What is the function and structure of the ovaries?
The ovaries are a vital component of the female reproductive system, playing key roles in hormone production, egg storage, and ovulation. The cells that help perform organ-specific functions such as these, belong to a tissue layer called the parenchyma. However, these are not the only cell types present in the ovary; a vast array of cell types perform tasks unrelated to the ovaries’ primary function (1). These cells belong to a connective tissue layer known as the stroma.
The ovarian stroma contains general components (immune cells, blood vessels, nerves, and lymphatic vessels) and ovary-specific components (ovarian surface epithelium, tunica albuginea, intraovarian rete ovarii, hilar cells and ovarian stem cells). Five cell types have been identified (1), but none of these are the dominant ovary-specific cell type in the stroma (2). That honor goes to a group of fibroblast-like, spindle-shaped, interstitial cells (2), which are yet to be formally characterized. There is great interest in identifying and understanding the behaviour, morphology and function of these cells, as a subset produce collagen (2), which is a vital part of the extracellular matrix (ECM; the 3-D network of extracellular macromolecules responsible for structural support, cell adhesion, and cell motility).
Ovarian stromal cell transplantation: a promising therapeutic approach for ovarian diseases?
The link between collagen production, stromal cells, and the ECM is particularly interesting for ovarian research because ECM and cell adhesion molecules are downregulated in both epithelial ovarian cancer (3) and polycystic ovary syndrome (4). The transplantation of such fibroblast-like stromal cells (which are very similar in morphology to mesenchymal stem cells) could be a novel therapeutic strategy in the treatment of such diseases. Prof Amorim’s group, based in the Institute of Experimental and Clinical Research at the Université catholique de Louvain (Brussels, Belgium) are currently using Nanolive imaging to determine how human ovarian stromal cell populations behave in vitro, without fluorescently generated artefacts.
★ ★ ★ ★ ★ ★ ★
[About this exercise] Please answer from the text on ovarian function and structure: which cells are the dominant ovary-specific cell type in the stroma? The lines after this text have no connection to it.

[Data below]
★ ★ ★ ★ ★ ★ ★
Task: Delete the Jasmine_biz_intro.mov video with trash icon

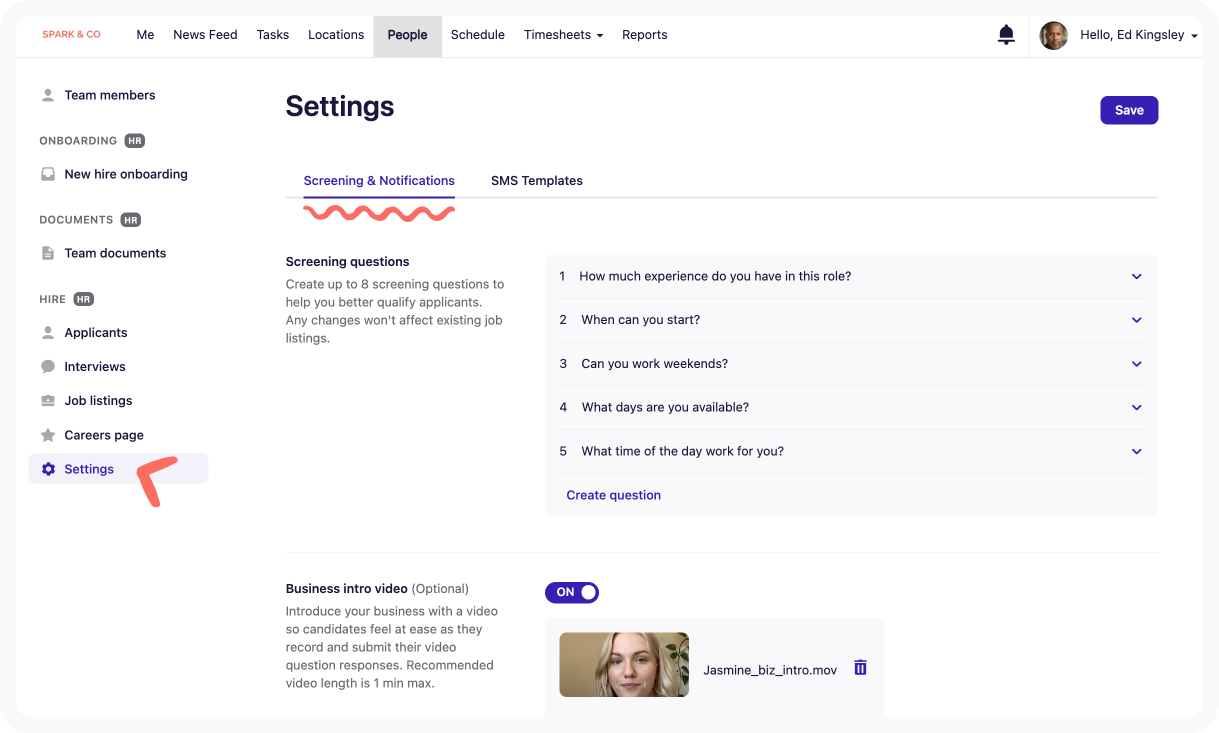Action: pos(860,668)
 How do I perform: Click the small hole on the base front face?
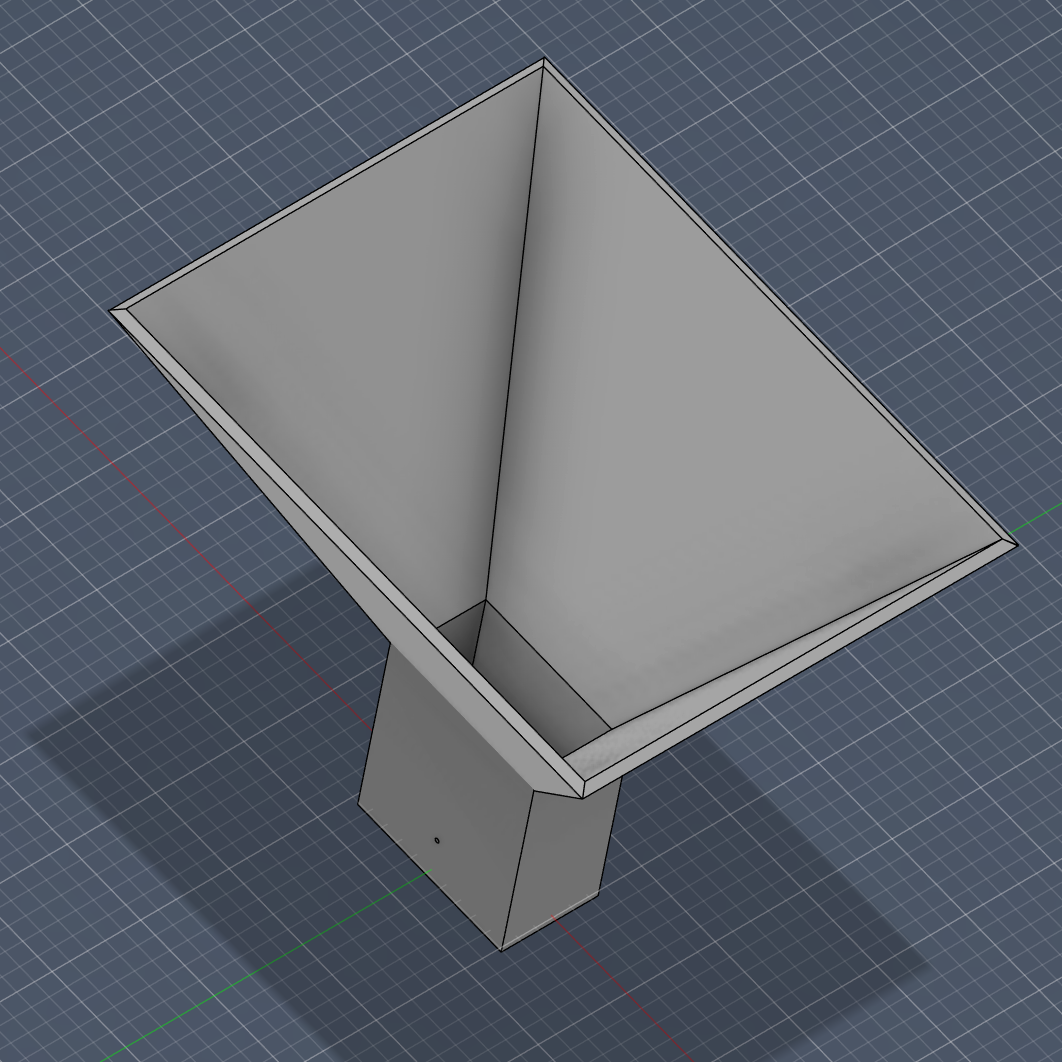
★ ★ ★ ★ ★ ★ ★
[Problem solution] A group of fibroblast-like, spindle-shaped, interstitial cells.